Data drawn from a collection –
==*==
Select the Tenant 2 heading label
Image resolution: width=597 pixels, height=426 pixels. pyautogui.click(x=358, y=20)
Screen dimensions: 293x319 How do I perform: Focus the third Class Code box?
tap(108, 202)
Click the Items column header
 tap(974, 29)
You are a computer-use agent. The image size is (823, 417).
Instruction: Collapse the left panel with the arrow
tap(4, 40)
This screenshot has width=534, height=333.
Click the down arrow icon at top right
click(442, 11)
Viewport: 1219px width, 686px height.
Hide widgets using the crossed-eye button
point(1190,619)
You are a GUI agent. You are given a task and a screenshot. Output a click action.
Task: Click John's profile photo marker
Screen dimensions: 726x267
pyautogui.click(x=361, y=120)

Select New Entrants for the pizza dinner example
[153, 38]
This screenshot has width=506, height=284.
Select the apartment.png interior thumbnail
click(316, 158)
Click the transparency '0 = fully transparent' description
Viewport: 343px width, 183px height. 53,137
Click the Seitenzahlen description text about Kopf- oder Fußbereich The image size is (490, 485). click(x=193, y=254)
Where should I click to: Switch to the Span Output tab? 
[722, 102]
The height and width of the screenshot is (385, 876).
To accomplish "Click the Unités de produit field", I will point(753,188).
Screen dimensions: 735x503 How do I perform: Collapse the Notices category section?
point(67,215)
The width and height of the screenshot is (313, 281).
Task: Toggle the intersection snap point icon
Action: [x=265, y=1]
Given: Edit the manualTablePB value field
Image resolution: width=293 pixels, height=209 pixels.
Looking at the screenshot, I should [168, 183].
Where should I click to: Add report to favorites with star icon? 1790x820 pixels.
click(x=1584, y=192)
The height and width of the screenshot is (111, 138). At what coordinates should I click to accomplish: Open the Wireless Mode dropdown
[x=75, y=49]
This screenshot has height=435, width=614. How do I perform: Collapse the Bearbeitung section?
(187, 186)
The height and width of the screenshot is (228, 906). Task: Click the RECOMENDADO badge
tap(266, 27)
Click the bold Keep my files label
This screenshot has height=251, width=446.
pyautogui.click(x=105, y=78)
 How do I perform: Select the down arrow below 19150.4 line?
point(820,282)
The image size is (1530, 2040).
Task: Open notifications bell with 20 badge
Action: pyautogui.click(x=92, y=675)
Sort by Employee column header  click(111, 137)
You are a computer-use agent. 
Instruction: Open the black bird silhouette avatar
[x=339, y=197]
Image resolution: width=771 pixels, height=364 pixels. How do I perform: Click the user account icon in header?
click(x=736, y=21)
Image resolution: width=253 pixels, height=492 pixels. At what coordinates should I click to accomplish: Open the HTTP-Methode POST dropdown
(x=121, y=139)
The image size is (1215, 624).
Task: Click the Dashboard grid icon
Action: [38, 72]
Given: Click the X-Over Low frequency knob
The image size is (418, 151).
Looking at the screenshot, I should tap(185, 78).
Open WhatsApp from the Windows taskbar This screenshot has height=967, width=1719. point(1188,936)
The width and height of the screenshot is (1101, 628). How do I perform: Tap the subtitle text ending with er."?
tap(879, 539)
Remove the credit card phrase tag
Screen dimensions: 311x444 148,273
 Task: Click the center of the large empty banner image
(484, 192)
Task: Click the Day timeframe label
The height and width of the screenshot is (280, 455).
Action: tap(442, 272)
==*==
Task requirements – Copy out all of the material above without any changes.

Result –
Select the Tenant 2 heading label
Image resolution: width=597 pixels, height=426 pixels. pyautogui.click(x=358, y=20)
Screen dimensions: 293x319 How do I perform: Focus the third Class Code box?
tap(108, 202)
Click the Items column header
 tap(974, 29)
You are a computer-use agent. The image size is (823, 417).
Instruction: Collapse the left panel with the arrow
tap(4, 40)
This screenshot has width=534, height=333.
Click the down arrow icon at top right
click(442, 11)
Viewport: 1219px width, 686px height.
Hide widgets using the crossed-eye button
point(1190,619)
You are a GUI agent. You are given a task and a screenshot. Output a click action.
Task: Click John's profile photo marker
Screen dimensions: 726x267
pyautogui.click(x=361, y=120)

Select New Entrants for the pizza dinner example
[153, 38]
This screenshot has width=506, height=284.
Select the apartment.png interior thumbnail
click(316, 158)
Click the transparency '0 = fully transparent' description
Viewport: 343px width, 183px height. 53,137
Click the Seitenzahlen description text about Kopf- oder Fußbereich The image size is (490, 485). click(x=193, y=254)
Where should I click to: Switch to the Span Output tab? 
[722, 102]
The height and width of the screenshot is (385, 876).
To accomplish "Click the Unités de produit field", I will point(753,188).
Screen dimensions: 735x503 How do I perform: Collapse the Notices category section?
point(67,215)
The width and height of the screenshot is (313, 281).
Task: Toggle the intersection snap point icon
Action: [x=265, y=1]
Given: Edit the manualTablePB value field
Image resolution: width=293 pixels, height=209 pixels.
Looking at the screenshot, I should [168, 183].
Where should I click to: Add report to favorites with star icon? 1790x820 pixels.
click(x=1584, y=192)
The height and width of the screenshot is (111, 138). At what coordinates should I click to accomplish: Open the Wireless Mode dropdown
[x=75, y=49]
This screenshot has height=435, width=614. How do I perform: Collapse the Bearbeitung section?
(187, 186)
The height and width of the screenshot is (228, 906). Task: Click the RECOMENDADO badge
tap(266, 27)
Click the bold Keep my files label
This screenshot has height=251, width=446.
pyautogui.click(x=105, y=78)
 How do I perform: Select the down arrow below 19150.4 line?
point(820,282)
The image size is (1530, 2040).
Task: Open notifications bell with 20 badge
Action: pyautogui.click(x=92, y=675)
Sort by Employee column header  click(111, 137)
You are a computer-use agent. 
Instruction: Open the black bird silhouette avatar
[x=339, y=197]
Image resolution: width=771 pixels, height=364 pixels. How do I perform: Click the user account icon in header?
click(x=736, y=21)
Image resolution: width=253 pixels, height=492 pixels. At what coordinates should I click to accomplish: Open the HTTP-Methode POST dropdown
(x=121, y=139)
The image size is (1215, 624).
Task: Click the Dashboard grid icon
Action: [38, 72]
Given: Click the X-Over Low frequency knob
The image size is (418, 151).
Looking at the screenshot, I should tap(185, 78).
Open WhatsApp from the Windows taskbar This screenshot has height=967, width=1719. point(1188,936)
The width and height of the screenshot is (1101, 628). How do I perform: Tap the subtitle text ending with er."?
tap(879, 539)
Remove the credit card phrase tag
Screen dimensions: 311x444 148,273
 Task: Click the center of the large empty banner image
(484, 192)
Task: Click the Day timeframe label
The height and width of the screenshot is (280, 455).
Action: tap(442, 272)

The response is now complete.